• Provided passage
↓
Nor do the facts in the record describe the Hines Interests as representative of a hypothetical willing buyer with reasonable knowledge of all the relevant facts. First, because we have concluded that the Weyman Spruill and Kathleen Miers Homesites are not included in decedent’s gross estate, the issue is the price at which the Ashford-Dunwoody Farm would have changed hands between a willing buyer or seller assuming that the homesites were not for sale. The homesites would have seriously complicated development as well as rezoning at the needed density level. The Hines Interests paid $505,000 per acre for the farm with both homesites included and, according to a representative, might not have even considered purchasing the property had the homesites not been part of the bargain.

Second, the Hines Interests, a Houston-based developer which initially learned of the property’s availability in July 1980, underestimated the community opposition to rezoning in the Perimeter Center area, and in particular, to requests for high density O-I rezoning, as well as the time and expense necessary to obtain such rezoning. Charles Davidson (Davidson), then project manager with the Hines Interests, testified that the developer had been “a little undereducated in * * * [its] assumptions about the achievable zoning,” explaining that the interest cost alone caused by the rezoning delay between May 1982 and August 1982 was approximately $1 million.

Third, Davidson testified that the Hines Interests did not arrive at a bid price of $505,000 per acre by assessing or appraising the fair market value of the Ashford-Dunwoody Farm, but through a process of valuing the planned development as constructed, as leased, and as financed, with particular emphasis on the intrinsic value that the Hines Interests brings to a project as a result of its expertise as a developer. This method of valuation makes sense from the point of view of the Hines Interests. However, the concept of a hypothetical willing buyer is not restricted to a particular developer or even a particular type of purchaser {Estate of Bright v. United States, 658 F.2d 999, 1006 (5th Cir. 1981)), and the method of valuation employed by the Hines Interests reflected factors peculiar to that developer.35

(4) Dr. Wendt’s Report. — Respondent’s argument that the sales price of the Ashford-Dunwoody Farm on December 1, 1981 ($505,000 per acre), represents the fair market value of the property on October 5, 1980, is based in part on the report and testimony of the Government’s expert, Dr. Paul F. Wendt (Dr. Wendt). Dr. Wendt appraised the value of the property including both the Weyman Spruill and Kathleen Miers Homesites at $21 million ($503,597 per acre X 41.7 acres). Formerly a professor of real estate at the University of Georgia from 1970 to 1978 and a visiting professor at the University of California at Berkeley from 1978 to 1984, Dr. Wendt has since 1984 been associated as a valuation consultant with a former student in Berkley, California. Dr. Wendt is a member of the American Institute of Real Estate Appraisers and has authored several publications on topics related to real estate appraisals and investment analysis.

Dr. Wendt’s appraisal of the Ashford-Dunwoody Farm was based entirely on information obtained during the course of his employment with the Government, from March to June 1984 when his report was completed. Dr. Wendt spent a total of 7 days in May of that year in Atlanta conducting the field work for his appraisal. Dr. Wendt employed two valuation methods in appraising the value of the Ashford-Dunwoody Farm: the comparable sales method and the land residual value method.
↑
• Dataset content
↓
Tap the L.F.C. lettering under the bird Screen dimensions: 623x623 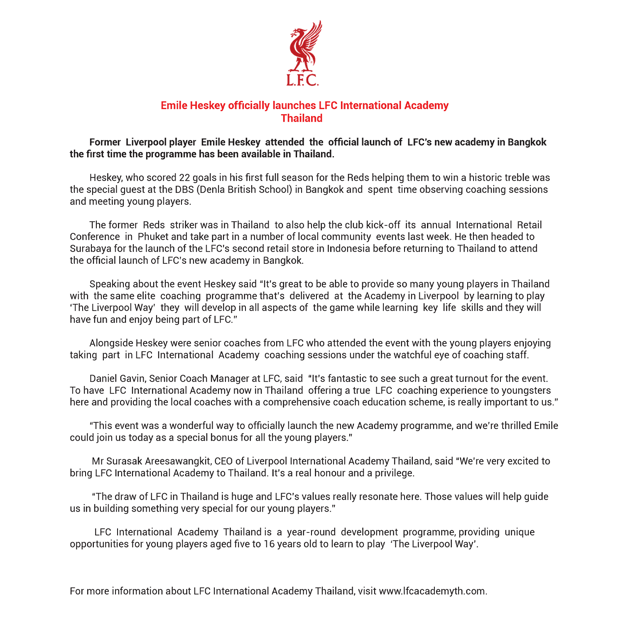click(x=302, y=80)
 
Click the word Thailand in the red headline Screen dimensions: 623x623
↑
• Things to do
a - Write out the estate valuation excerpt word for word, from "Nor do the facts" to "of the bargain.".
b - List each distinct dollar amount given in the estate valuation excerpt.
The listing is separate material with no connection to the estate valuation excerpt.

• Outputs by task
a -
Nor do the facts in the record describe the Hines Interests as representative of a hypothetical willing buyer with reasonable knowledge of all the relevant facts. First, because we have concluded that the Weyman Spruill and Kathleen Miers Homesites are not included in decedent’s gross estate, the issue is the price at which the Ashford-Dunwoody Farm would have changed hands between a willing buyer or seller assuming that the homesites were not for sale. The homesites would have seriously complicated development as well as rezoning at the needed density level. The Hines Interests paid $505,000 per acre for the farm with both homesites included and, according to a representative, might not have even considered purchasing the property had the homesites not been part of the bargain.

b -
- $505,000 per acre
- $1 million
- $21 million
- $503,597 per acre